Given task A - Tally the lines of the records that contain the string "screenshot", treating case as significant, and give only that number.

Selected passage -
Why Third Places Matter — And How to Create One in Your Community


In the past few years, discussion around “third places” has exploded. Sociologists, journalists, and everyday residents are rediscovering something our grandparents intuitively knew: we are healthier, happier, and more trusting when we have places to gather that are neither home nor work. These informal gathering spots — from coffee shops and bowling alleys to libraries, barbershops, convenience stores, and churches — once formed the backbone of American social life. Today, they are endangered.

I’ve felt this decline personally. Several years ago, I committed to visiting a pizza café near my office for lunch once a week. I stayed afterward, hoping to read, talk with strangers, and build a sense of place. Most of the time, I was the only customer. Eventually, the café closed — and with it, the possibility of that space becoming my regular hangout. I moved to a convenience store but no one else ever showed up so I abandoned that options. I tried a local coffee shop and most days I was the only person not sitting solo at a table with a laptop open and headphones on.

So eventually, my search for a third place stalled, but the more I learned, the more I realized the problem wasn’t just mine. It was national.

A recent American Community Life Survey reported that although many people live near gyms, coffee shops, parks, and grocery stores, only 25 percent regularly socialize in these spots. Even more revealing: 75 percent of Americans don’t know what a third place is. 

Many believe social media can substitute for real connection. It cannot.

This quiet erosion of everyday gathering places carries enormous consequences. Third places are not frivolous luxuries — they are vital civic infrastructure.

What Makes a Place a “Third Place”?

Ray Oldenburg first popularized the concept in his book The Great Good Place. Third places, he argues, share several qualities:

  • Neutral ground where anyone can come and go.

  • Inclusive environments where social hierarchies fall away.

  • Spaces designed for conversation, not consumption.

  • Walkable, accessible locations near where people live.

  • Regulars who help set the tone and welcome newcomers.

  • A playful, relaxed atmosphere, often with laughter.

  • A “home away from home” feeling, without the pressures of home.

A coffee shop, then, is not automatically a third place. If people rush in for a latte, open their laptops, and avoid eye contact, the space is functioning as a portable office — not a social commons. A third place emerges only when people show up regularly to talk, linger, meet new faces, and establish a rhythm of presence.

Richard Kyte, director of the DB Reinhardt Institute for Ethics and Leadership and a guest in my Neighboring 101 series, notes that 90 percent of his college students say they do not have a third place. When these spaces disappear, Kyte warns, our interactions shift away from shared interests and toward perceived differences. That shift fuels polarization, weakens community trust, and increases loneliness.

What We Lose When Third Places Disappear

The effects ripple far beyond individual well-being. According to Kyte, the decline of third places erodes social capital — the reservoir of trust built through repeated, low-stakes interactions. Robert Putnam famously illustrated this in Bowling Alone, showing how Americans still bowl but rarely join bowling leagues. The physical space remains, but the social function has faded.

Available records -
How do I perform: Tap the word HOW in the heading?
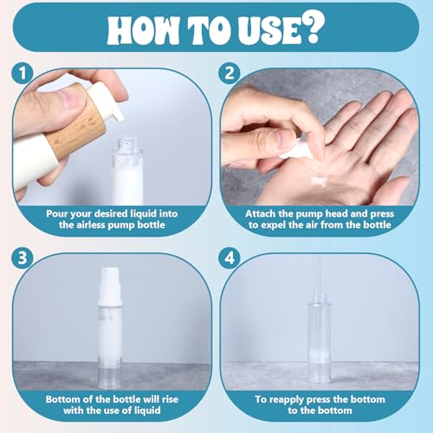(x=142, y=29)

---

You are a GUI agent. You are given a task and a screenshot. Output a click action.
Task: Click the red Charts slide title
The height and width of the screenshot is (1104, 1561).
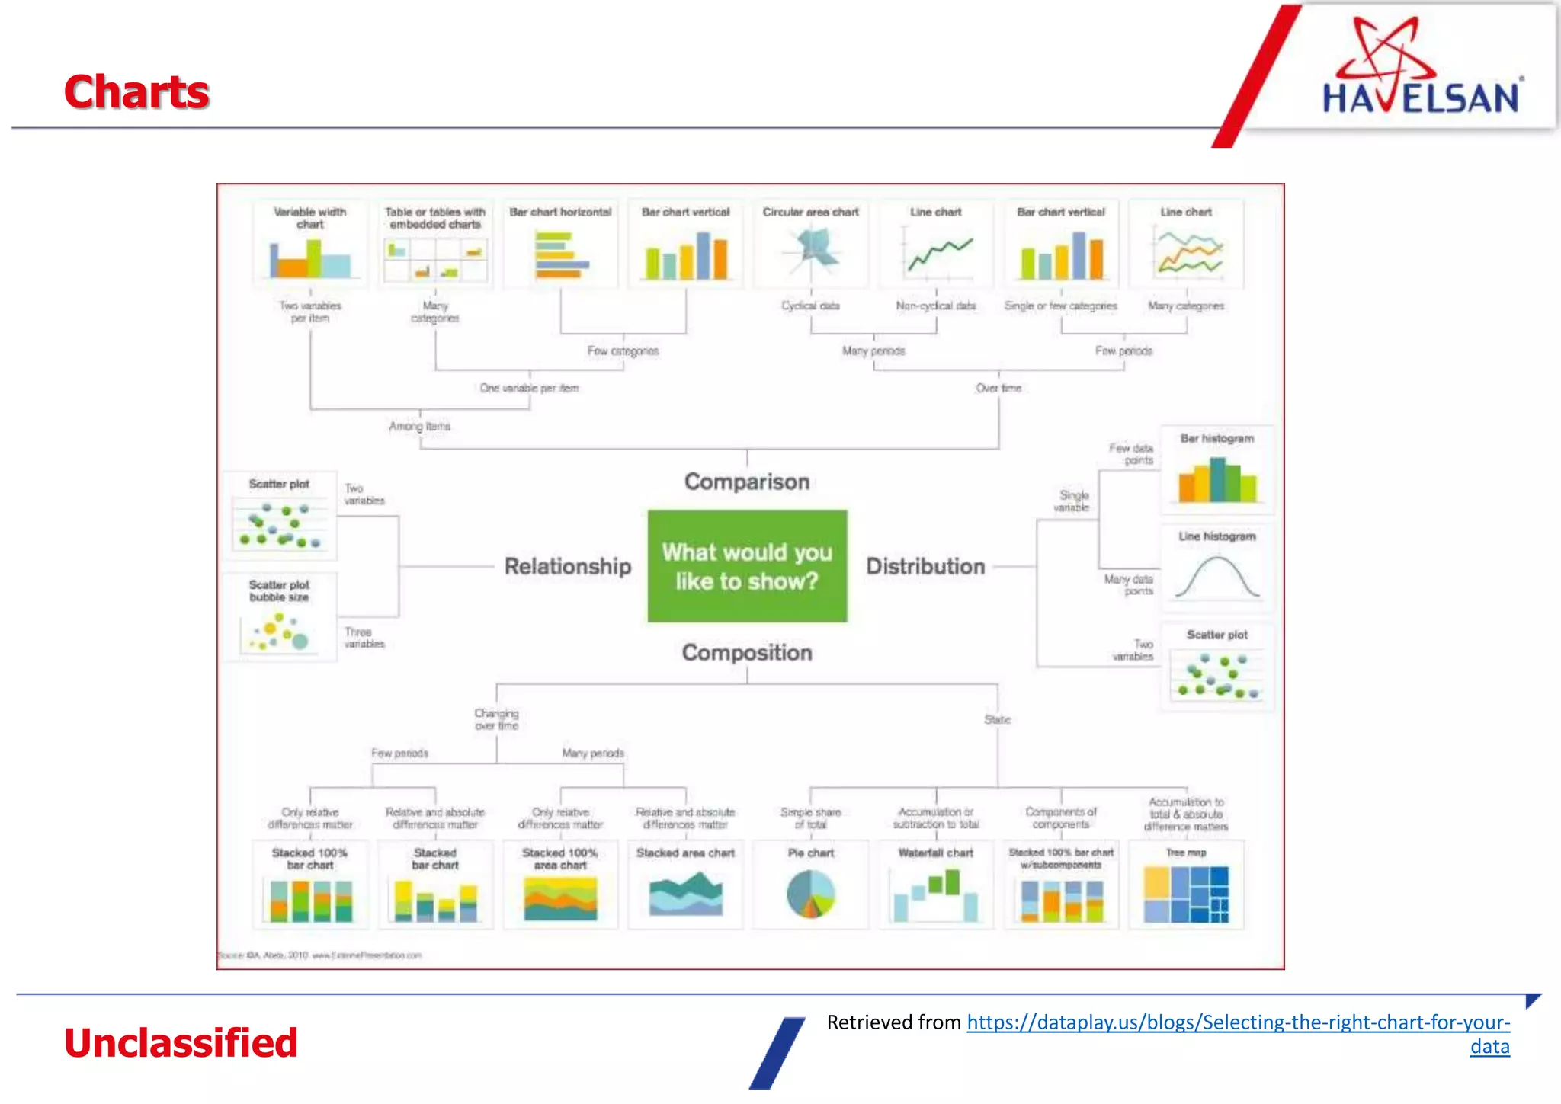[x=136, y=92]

Given task B - In the piece on third places, what percentage of Americans don't know what a third place is?

Correct result A - 2

Correct result B - 75 percent